Mr Boyle replied “yes” when specifically asked should Mr McGrotty and others in the car have been able to unlock the doors as it drifted and sank into the water. “That is how it should work,” he said.
Mr Boyle said the electrics in the Audi should have continued to work for a number of minutes even as the water reached the rim of the window of the vehicle.
He said that regardless of the fact the Audi Q7 SUV was a 4x4 vehicle, once it lost friction on the slippery algae it could not be controlled.
The jury called for the Irish Water Safety organisation to play a prominent advisory role in trying to prevent such future disasters.
The jury of five men and four women, in issuing its verdicts of death by drowning caused by misadventure, recommended that Irish Water Safety should advise on how to implement “best international practice for safety on all slipways and piers nationally”.
Louise James, partner of Mr McGrotty, in a statement read by her solicitor Robert Anderson, said she firmly believed “the slipway should have been closed to the general public or else proper warning signs displayed, as it was an accident waiting to happen”.
Referring to the jury’s call she added: “Hopefully lessons will be learned and the recommendations made following this inquest will be implemented.”
John Leech, chief executive of the Irish Water Safety organisation, said in any such emergencies the occupants within a minute should ensure seat belts were released and that the windows were down to enable people to escape from the vehicles.
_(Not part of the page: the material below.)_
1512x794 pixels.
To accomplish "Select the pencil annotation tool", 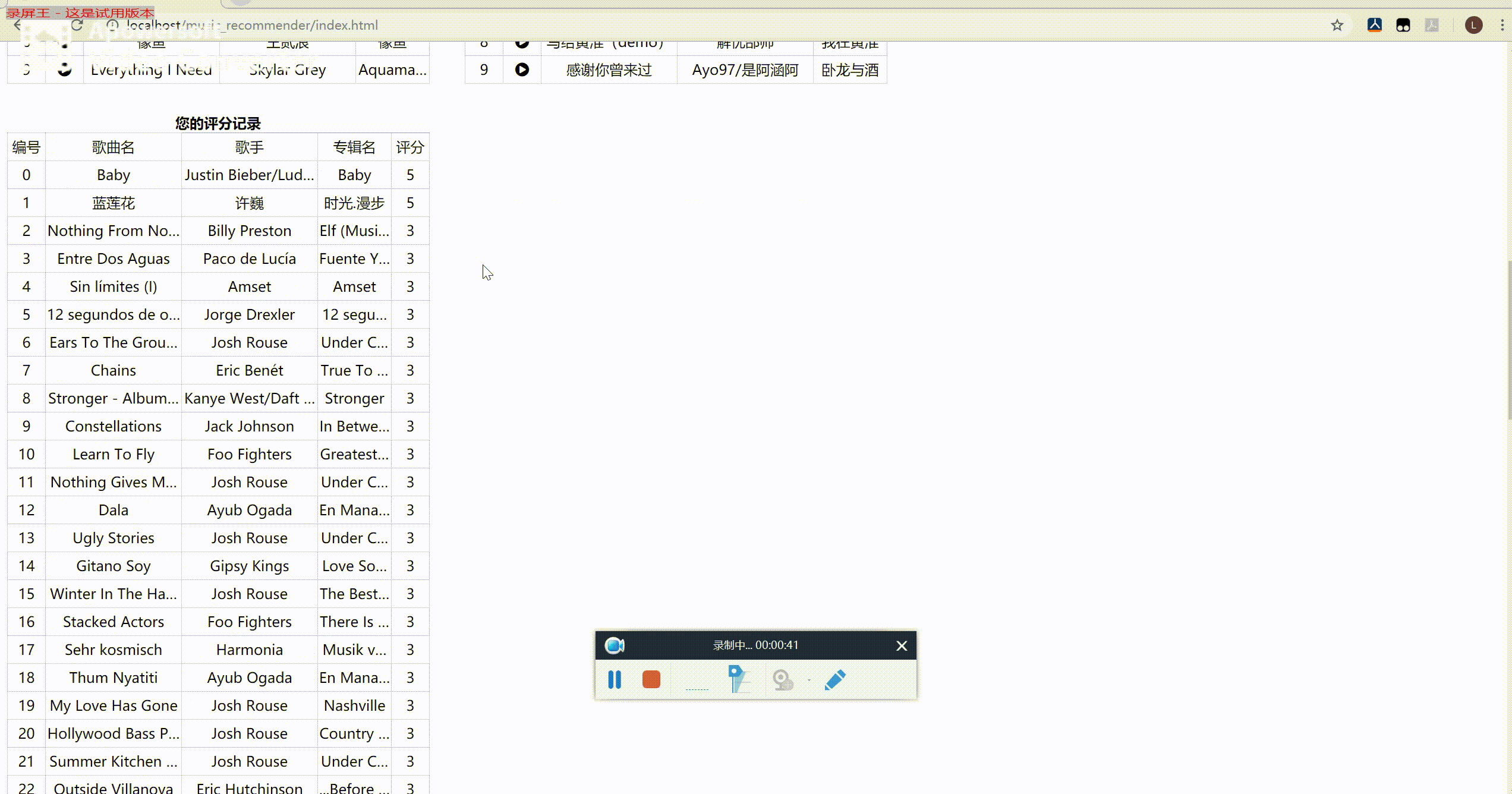I will point(835,679).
The priority was to get children out first and then adults.
Mr Leech also produced two appliances, one or both of which he believed should be in every car. One was a hammer, which could be used to break car windows that wouldn’t otherwise open. The other was a “centre punch” appliance costing about €10 which could be used both to cut off unreleasable seat belts and break windows.
Public service vehicle inspector Garda Damien Mulkearns said he examined the Audi Q7 the day after the tragedy and found there were no mechanical issues with the vehicle. It had been transported to Letterkenny at that stage. He said he also checked the side doors and was able to open them.
It was suggested at the inquest that during the recovery of the vehicle that the doors might have been opened from the inside.